Re: How to expand all links.
Gisle Aas (aas@sn.no)
Fri, 01 Dec 1995 16:10:59 +0100
> I have just installed libwww-perl-5b6, and am looking for a way to print
> out an html document with all the links expanded to the full URL (i.e.
> blah.gif becomes http://www.site.com/~someone/blah.gif). Is libwww the
> package to use for doing this sort of thing?
Sure.
> Has anyone tackled this
> problem before? Any pointers would be appreciated.
Check what "request -o links http://yourplace/" spits out...

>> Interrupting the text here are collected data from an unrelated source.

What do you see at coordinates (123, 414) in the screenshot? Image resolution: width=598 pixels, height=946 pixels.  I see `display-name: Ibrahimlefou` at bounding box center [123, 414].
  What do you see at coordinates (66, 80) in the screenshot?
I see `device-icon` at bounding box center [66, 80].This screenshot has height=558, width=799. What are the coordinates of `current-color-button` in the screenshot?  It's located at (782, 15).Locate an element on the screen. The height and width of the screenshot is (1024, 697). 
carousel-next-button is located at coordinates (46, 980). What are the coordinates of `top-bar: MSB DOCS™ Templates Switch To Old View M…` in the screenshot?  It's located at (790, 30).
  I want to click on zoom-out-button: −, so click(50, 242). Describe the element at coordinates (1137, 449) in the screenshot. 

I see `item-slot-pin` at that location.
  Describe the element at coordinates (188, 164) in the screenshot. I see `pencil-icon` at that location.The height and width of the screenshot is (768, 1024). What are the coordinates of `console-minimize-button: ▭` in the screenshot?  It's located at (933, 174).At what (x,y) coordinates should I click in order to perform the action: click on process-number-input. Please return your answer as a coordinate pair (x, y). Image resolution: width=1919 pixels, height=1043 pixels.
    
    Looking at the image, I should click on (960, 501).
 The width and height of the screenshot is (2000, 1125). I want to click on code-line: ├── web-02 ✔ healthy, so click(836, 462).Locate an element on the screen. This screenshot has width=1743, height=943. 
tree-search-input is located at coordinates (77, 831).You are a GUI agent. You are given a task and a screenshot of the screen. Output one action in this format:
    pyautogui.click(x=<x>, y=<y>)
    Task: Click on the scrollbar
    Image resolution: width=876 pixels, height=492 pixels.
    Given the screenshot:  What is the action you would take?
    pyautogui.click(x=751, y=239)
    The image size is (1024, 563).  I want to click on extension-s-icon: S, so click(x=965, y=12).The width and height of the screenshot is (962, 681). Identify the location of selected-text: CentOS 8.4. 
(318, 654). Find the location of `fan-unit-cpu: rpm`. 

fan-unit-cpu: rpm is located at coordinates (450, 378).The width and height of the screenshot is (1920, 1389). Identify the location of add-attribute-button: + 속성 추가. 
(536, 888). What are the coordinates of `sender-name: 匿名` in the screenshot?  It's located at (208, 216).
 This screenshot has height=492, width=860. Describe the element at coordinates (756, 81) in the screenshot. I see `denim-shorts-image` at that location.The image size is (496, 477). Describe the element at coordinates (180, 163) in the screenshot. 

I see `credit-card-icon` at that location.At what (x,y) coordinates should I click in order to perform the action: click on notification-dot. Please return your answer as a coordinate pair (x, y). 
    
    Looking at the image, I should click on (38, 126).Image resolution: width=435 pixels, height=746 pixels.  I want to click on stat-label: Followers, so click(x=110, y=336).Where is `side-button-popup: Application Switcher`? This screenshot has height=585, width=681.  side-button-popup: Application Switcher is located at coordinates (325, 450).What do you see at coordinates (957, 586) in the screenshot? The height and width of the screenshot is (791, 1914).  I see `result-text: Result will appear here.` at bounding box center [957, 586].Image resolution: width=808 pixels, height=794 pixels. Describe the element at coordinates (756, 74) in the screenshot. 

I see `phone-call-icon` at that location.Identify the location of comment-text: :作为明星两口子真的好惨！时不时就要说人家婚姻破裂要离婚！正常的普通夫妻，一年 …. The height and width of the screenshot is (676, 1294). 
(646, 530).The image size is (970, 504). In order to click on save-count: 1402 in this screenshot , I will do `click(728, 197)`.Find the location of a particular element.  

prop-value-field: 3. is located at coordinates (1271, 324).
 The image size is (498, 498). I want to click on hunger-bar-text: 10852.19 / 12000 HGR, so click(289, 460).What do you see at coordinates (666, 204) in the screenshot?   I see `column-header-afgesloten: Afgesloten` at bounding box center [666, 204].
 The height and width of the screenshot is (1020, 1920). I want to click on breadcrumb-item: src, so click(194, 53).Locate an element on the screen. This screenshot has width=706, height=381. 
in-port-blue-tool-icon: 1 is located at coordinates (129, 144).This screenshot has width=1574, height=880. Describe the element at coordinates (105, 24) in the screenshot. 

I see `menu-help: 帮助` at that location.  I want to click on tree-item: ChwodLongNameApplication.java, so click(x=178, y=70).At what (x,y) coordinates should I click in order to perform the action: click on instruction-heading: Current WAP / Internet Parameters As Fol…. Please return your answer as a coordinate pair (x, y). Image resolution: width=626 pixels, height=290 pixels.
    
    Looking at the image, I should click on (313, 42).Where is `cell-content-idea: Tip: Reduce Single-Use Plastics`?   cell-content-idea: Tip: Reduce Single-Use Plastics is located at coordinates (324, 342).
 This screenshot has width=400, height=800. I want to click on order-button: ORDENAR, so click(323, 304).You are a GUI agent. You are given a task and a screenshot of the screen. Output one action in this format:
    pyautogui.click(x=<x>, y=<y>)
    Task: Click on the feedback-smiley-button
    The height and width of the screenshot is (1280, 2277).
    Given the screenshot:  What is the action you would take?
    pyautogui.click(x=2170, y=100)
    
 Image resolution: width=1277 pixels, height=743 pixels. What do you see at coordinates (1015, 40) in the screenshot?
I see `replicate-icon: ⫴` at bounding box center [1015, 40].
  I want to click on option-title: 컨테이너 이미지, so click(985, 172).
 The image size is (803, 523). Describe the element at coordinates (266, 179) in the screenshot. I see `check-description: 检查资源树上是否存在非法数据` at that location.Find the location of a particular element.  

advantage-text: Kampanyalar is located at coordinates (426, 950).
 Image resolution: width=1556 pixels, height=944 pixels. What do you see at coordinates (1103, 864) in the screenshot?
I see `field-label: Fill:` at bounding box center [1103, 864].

If you want the URLs expanded in the HTML document text then this might help
you:
------------------------------
#!/local/bin/perl -w
%linkElements = (
'a' => 'href',
'img' => 'src',
'form' => 'action',
'link' => 'href',
);
use HTML::Parse;
use URI::URL;
$BASE = "http://somewhere/root/";
$FILE = "yourfile.html";
$h = parse_htmlfile($FILE);
$h->traverse(\&expand_urls, 1);
print $h->asHTML;
sub expand_urls
{
my($e, $start) = @_;
return 1 unless $start;
my $attr = $linkElements{$e->tag};
return 1 unless defined $attr;
my $url = $e->attr($attr);
return 1 unless defined $url;
$e->attr($attr, (new URI::URL $url, $BASE)->abs->as_string);
}
-------------------------------
This will reformat your HTML. If this is not desireable then you might want
to try match the relative links in the HTML with a regular expression and the
expand them to absolute URLs with the:
(new URI::URL $url, $BASE)->abs->as_string
construct. A correct implementation of the above would also look for the
<BASE href="URL"> element in the HTML document and use the specified URL as
$BASE.
--
Gisle Aas <aas@oslonett.no>
Schibsted Nett AS http://www.oslonett.no/home/aas/